'This AIN’T over!' Vice President Mike Pence exhorts Trump campaign to continue challenging election result
WASHINGTON – Vice President Mike Pence tweeted Monday that he is firmly behind efforts to keep counting “legal” votes as the Trump campaign tries to find a way to undo Joe Biden’s victory, which has been declared by media networks and recognized by a growing number of prominent Republicans.
“Told @VP Team Today: ‘it ain’t over til it’s over .. and this AIN’T over!’ President @realDonaldTrump has never stopped fighting for us and we’re gonna Keep Fighting until every LEGAL vote is counted,” the vice president wrote in a tweet.
It's the first public statement Pence has made since Biden was declared the winner of the 2020 election Saturday.
President Donald Trump and his legal team continue to make the unsubstantiated claim that several states – notably Pennsylvania – have counted ballots they shouldn’t have and prematurely awarded Biden the victory he needed to win the White House.
Trump campaign lawyers and their GOP allies are challenging the vote of several key states, including Georgia, Nevada and Michigan, that narrowly went for Biden.

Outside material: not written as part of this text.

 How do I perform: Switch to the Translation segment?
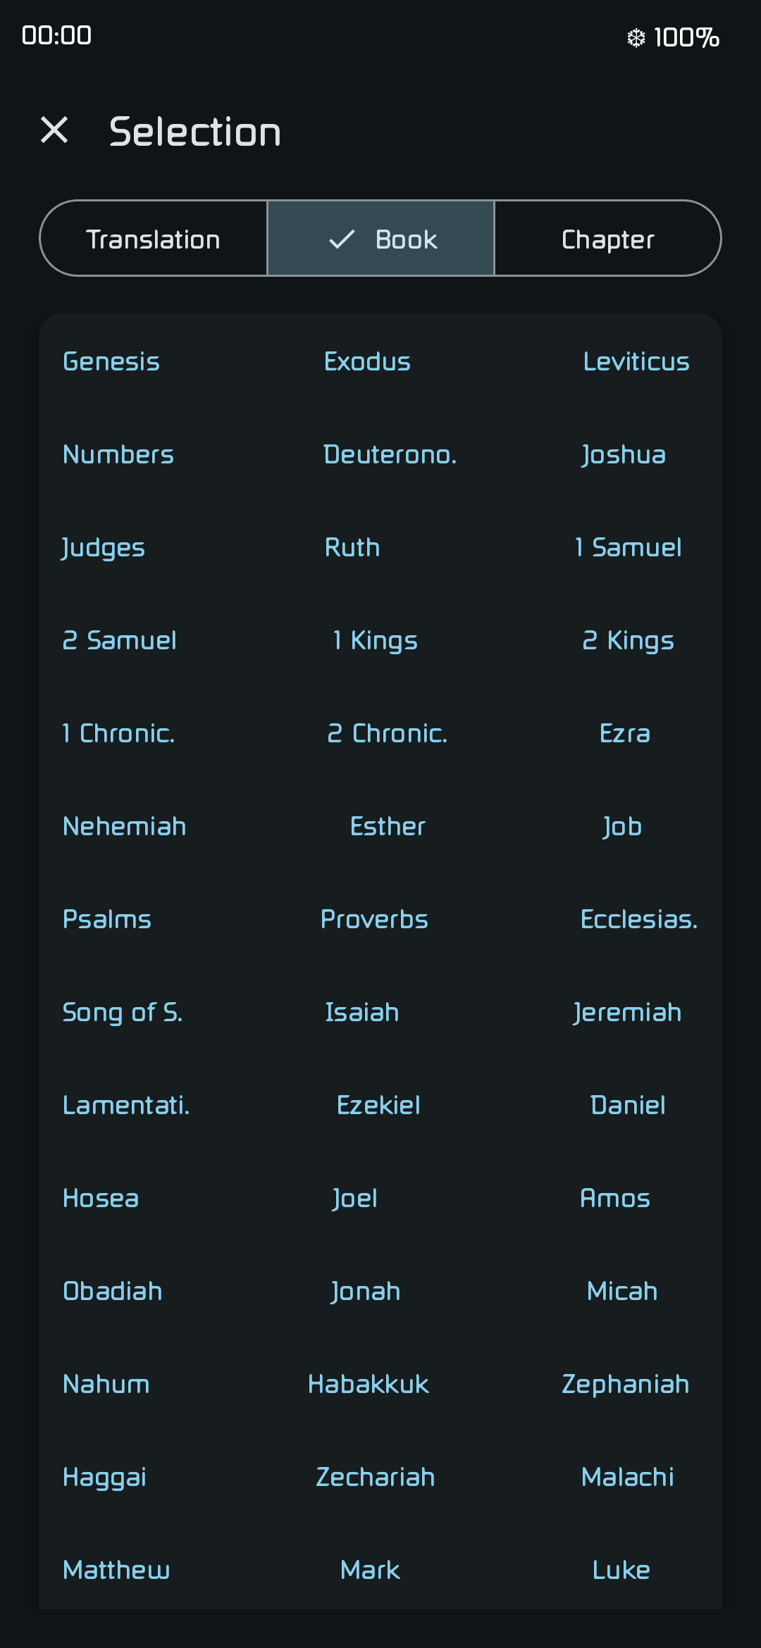tap(154, 239)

In Pennsylvania: On Monday evening, the Trump campaign filed a federal suit in Pennsylvania alleging voters were treated differently depending on whether they voted by mail or in person, creating an unconstitutional, “two tiered” system. The Trump campaign, the Republican Party of Pennsylvania and others have also filed a flurry of lawsuits and legal briefs about the controversial three-day extension for voters to return mail ballots, the rights of people to observe ballot counting, and the process for “curing” ballots when mistakes are made.

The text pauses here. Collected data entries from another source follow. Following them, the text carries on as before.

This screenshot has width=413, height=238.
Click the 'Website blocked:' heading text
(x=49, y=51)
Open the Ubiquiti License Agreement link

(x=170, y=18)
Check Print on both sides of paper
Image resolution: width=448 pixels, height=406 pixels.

In Arizona: The Trump campaign has sued in Maricopa County, alleging Arizona voters were given Sharpie pens to mark selections, and when vote tabulation machines flagged some ballots as defective, poll workers improperly overrode the machines. State election officials have denied that ballots were tabulated improperly.

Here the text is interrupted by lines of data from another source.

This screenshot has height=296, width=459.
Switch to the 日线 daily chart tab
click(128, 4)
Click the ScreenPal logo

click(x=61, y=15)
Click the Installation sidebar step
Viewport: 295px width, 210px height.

In Georgia: The campaign continues to highlight voting irregularities and the president's claims of fraud. Both the campaign and the president have not provided any proof to back their unsubstantiated claims. And Brad Raffensperger, the state's Republican secretary of State, has rejected claims of widespread fraud in the state’s elections.
In Michigan: A state judge threw out a Trump campaign lawsuit last week seeking an order that the Secretary of State provide “meaningful access” for observers to watch ballot counting and allow it to view videotaped surveillance of ballot drop boxes. The Trump campaign is appealing.
In Nevada: Republicans have brought cases in state and federal court alleging problems with software used to match signatures on mail ballots, but judges declined to stop vote counting.
Senate Majority Leader Mitch McConnell defending the president's right to pursue legal remedies.
"President Trump is 100% within his rights to look into allegations of irregularities and weigh his legal options," the Kentucky Republican said on the Senate floor Monday. "If any major irregularities occurred this time of a magnitude that would affect the outcome, then every single American should want them to be brought to light. And if the Democrats feel confident they have not occurred, they should have no reason to fear any extra scrutiny.”
While McConnell backed Trump's legal efforts, he did not echo the president's baseless claims about voter fraud and Democrats breaking the law to steal the election from him.
Even as Trump continues to allege voter fraud without providing evidence, prominent Republicans – including former President George W. Bush – have begun congratulating Biden on his victory.
"I just talked to the President-elect of the United States, Joe Biden," Bush, a Republican, said in a statement Sunday. "I extended my warm congratulations and thanked him for the patriotic message he delivered last night."